I’m trying to find a way in TF2 to use the tf.keras.layers.BatchNormalization layer in training mode (i.e. normalizing using the statistics of the current batch) but without updating the moving mean and variance (for some batches, not all).
In TF1, using tf.layers.batch_normalization, you could do something like
x = my_first_inputs # I want to use these data for updating moving statistics
y = my_second_inputs # I do not want to use these data for updating moving statistics
out_x = my_model(x, training=True)
update_ops = tf.get_collection(tf.GraphKeys.UPDATE_OPS)
out_y = my_model(y, training=True)
…
train_op = gradient step to minimize loss
…
with tf.control_dependencies([train_op]):
train_op = tf.group(*update_ops)
session.run(train_op)
Does anyone have an idea of how to replicate this in TF2?
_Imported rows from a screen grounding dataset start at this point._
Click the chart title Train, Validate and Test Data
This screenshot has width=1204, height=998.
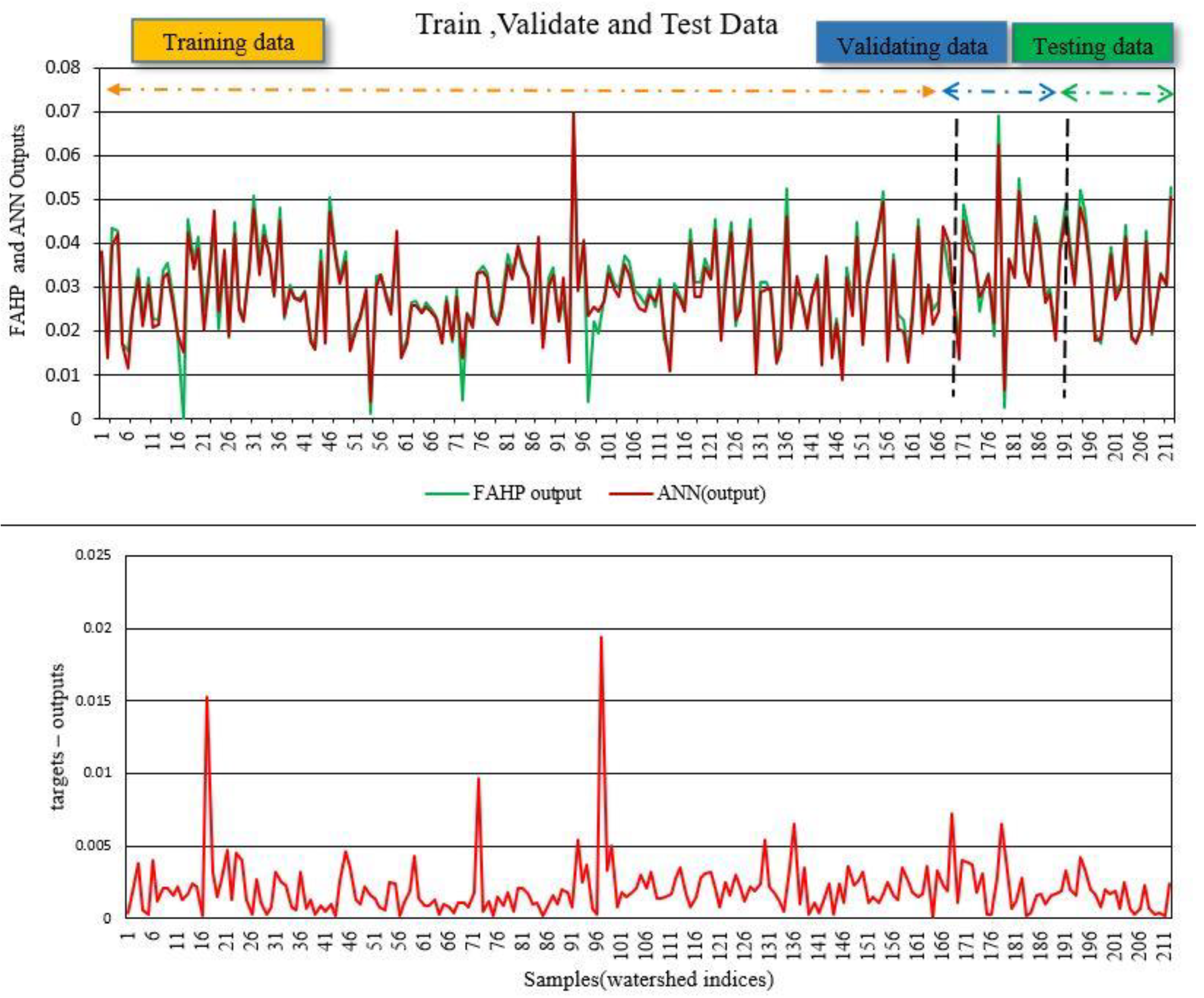[596, 24]
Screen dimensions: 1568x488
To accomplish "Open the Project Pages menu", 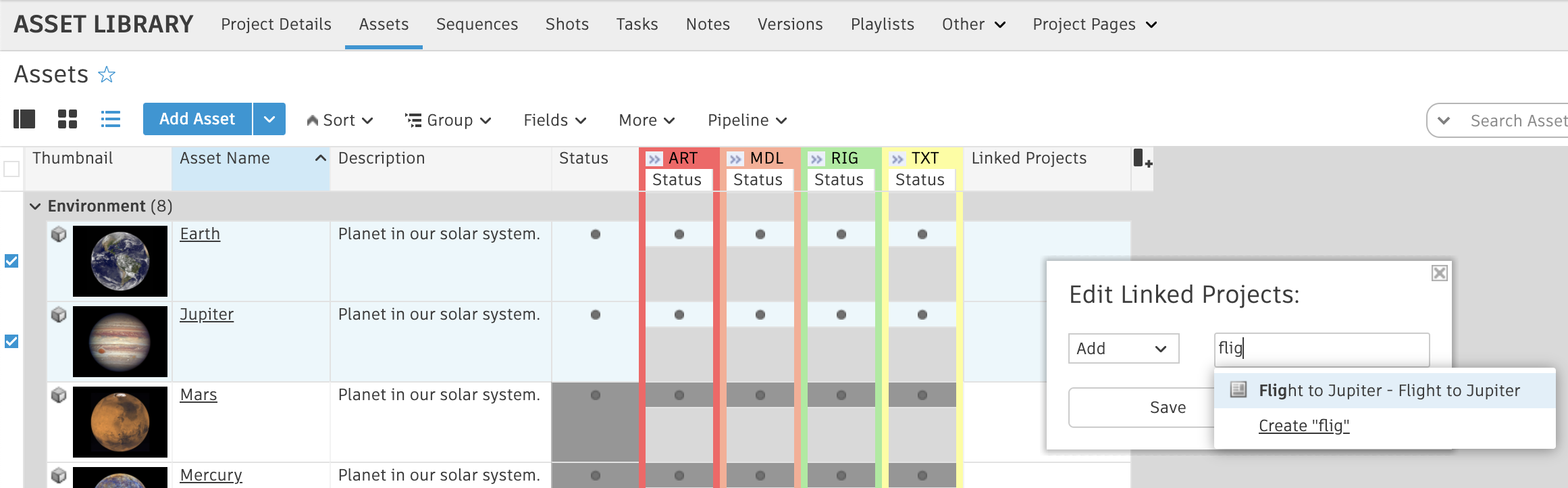I will coord(1094,24).
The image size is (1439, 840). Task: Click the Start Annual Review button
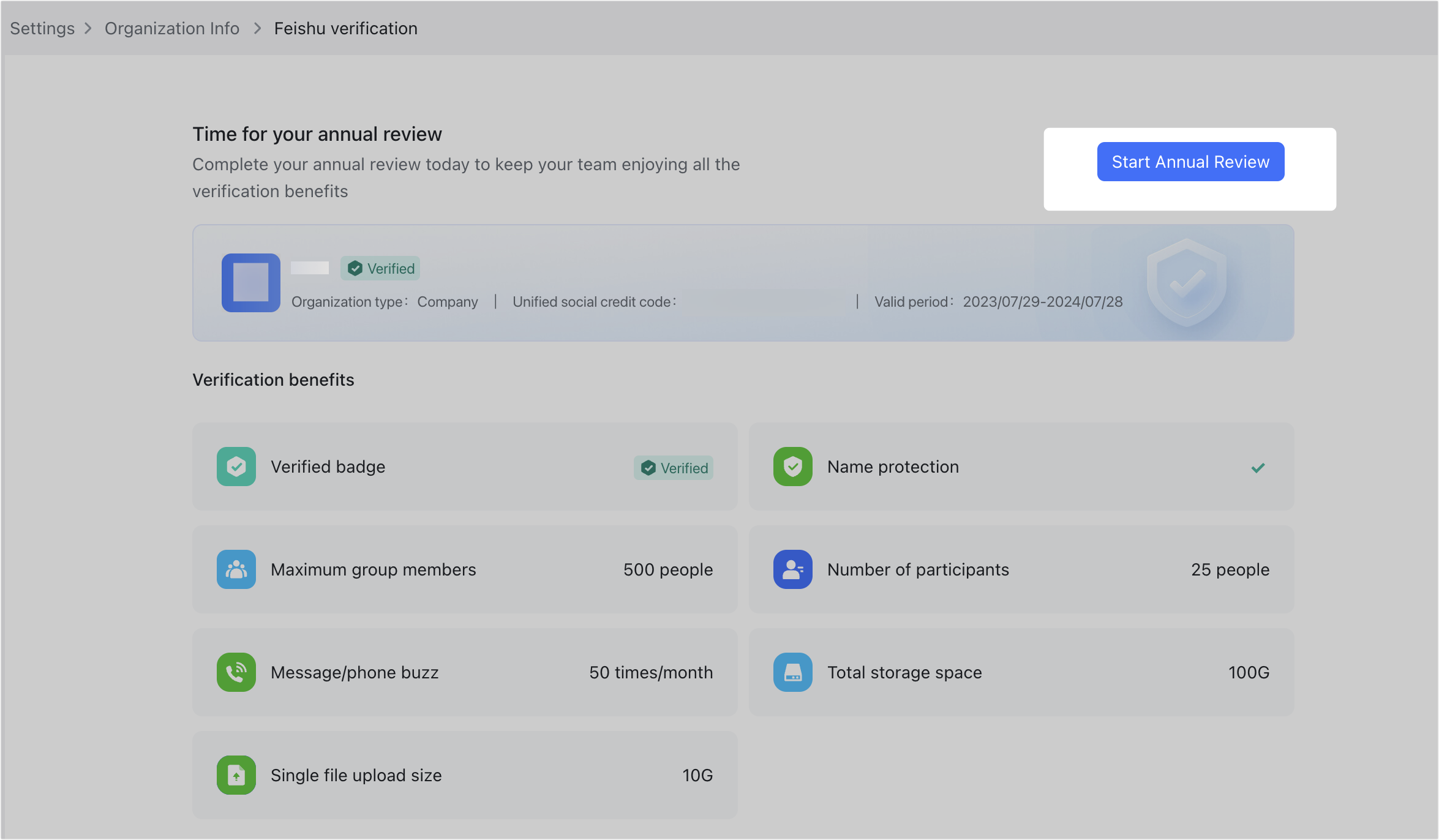pos(1190,161)
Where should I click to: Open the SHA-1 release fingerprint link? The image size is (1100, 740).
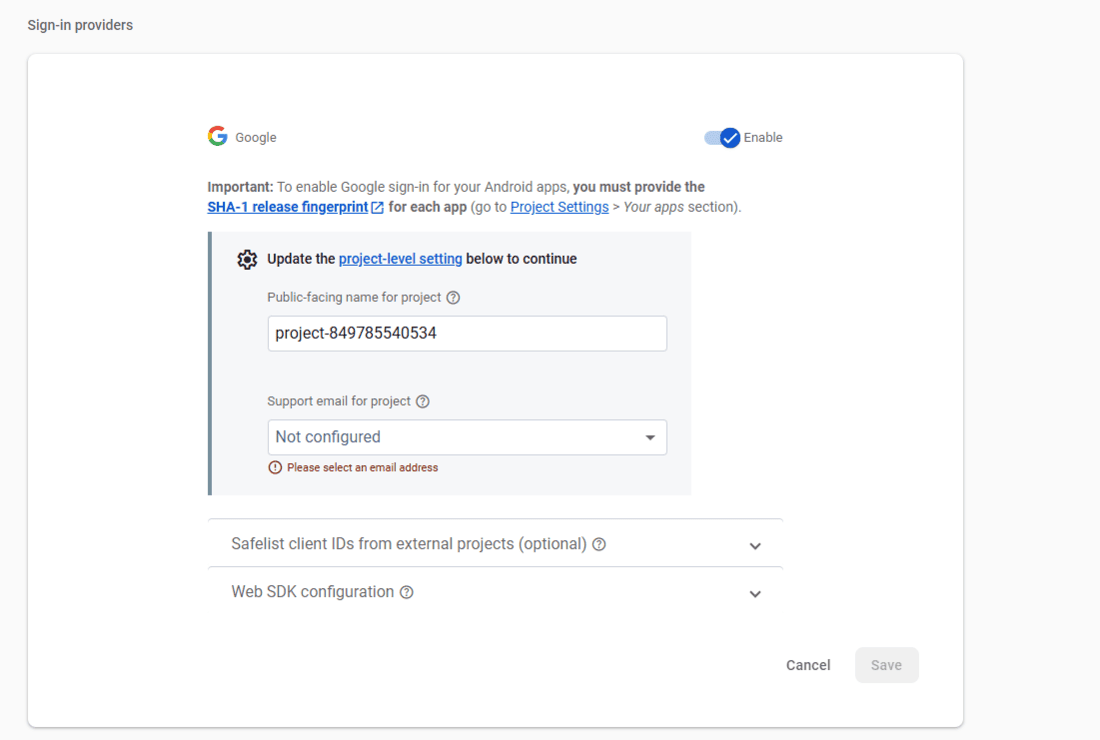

Unfortunately I can’t really find a solution for my problem in the migration guide. All it says is that the moving statistics for BatchNorm will be updated automatically in TF2 when calling with “training=True”, which is what I don’t want.
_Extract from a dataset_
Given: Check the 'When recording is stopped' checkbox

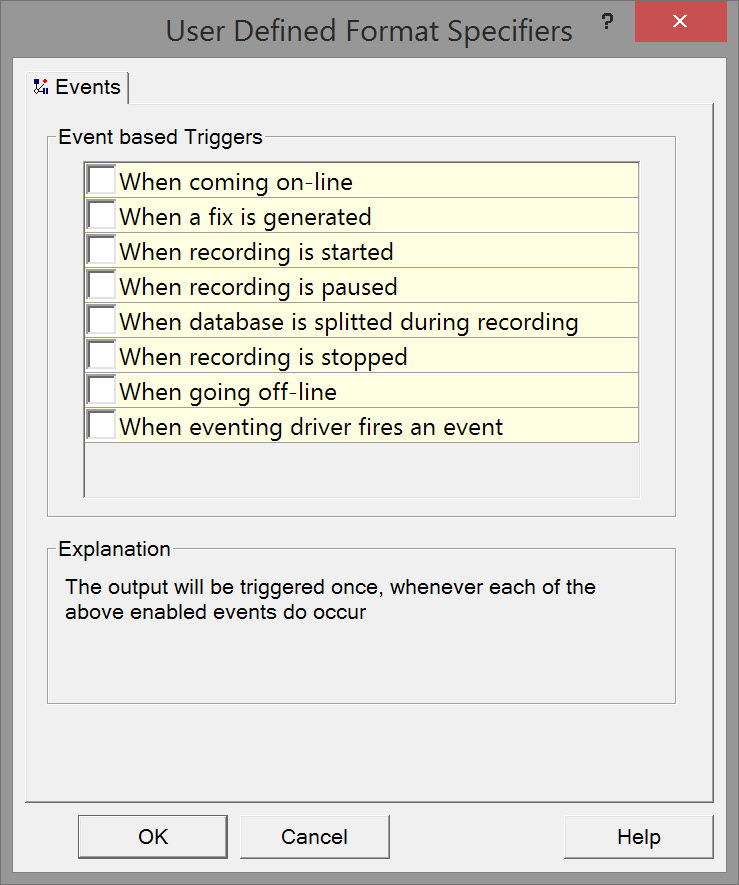Looking at the screenshot, I should point(101,356).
I am also unfortunately not familiar enough with all the inner mechanics of TF2 to understand how the snippet from eager_utils.py helps me.
I think I finally found a fairly good solution to this. Posting in case anyone with the same problem finds this thread.
One cause of my original problem is that tf.keras.layers.BatchNormalization uses a custom behavior for layer.trainable = False. From the docs:
However, in the case of the BatchNormalization layer, setting trainable = False on the layer means that the layer will be subsequently run in inference mode (meaning that it will use the moving mean and the moving variance to normalize the current batch, rather than using the mean and variance of the current batch).
This behavior has been introduced in TensorFlow 2.0, in order to enable layer.trainable = False to produce the most commonly expected behavior in the convnet fine-tuning use case.
This behavior can be disabled by subclassing tf.keras.layers.BatchNormalization and overwriting the _get_training_value() method:
class MyBatchNorm(tf.keras.layers.BatchNormalization):
def _get_training_value(self, training=None):
if training is None:
training = backend.learning_phase()
if self._USE_V2_BEHAVIOR:
if isinstance(training, int):
training = bool(training)
#if not self.trainable:
# # When the layer is not trainable, it overrides the value passed
# # from model.
# training = False
return training
Note that the custom behavior for layer.training is disabled by the commenting the four lines.
We can then use batch normalization with batch statistics but without updating the moving statistics using something like
model = MyBatchNorm()
model.trainable = False
out = model(x, training=True)
whereas the unmodified tf.keras.layers.BatchNormalization would use the moving statistics in this call.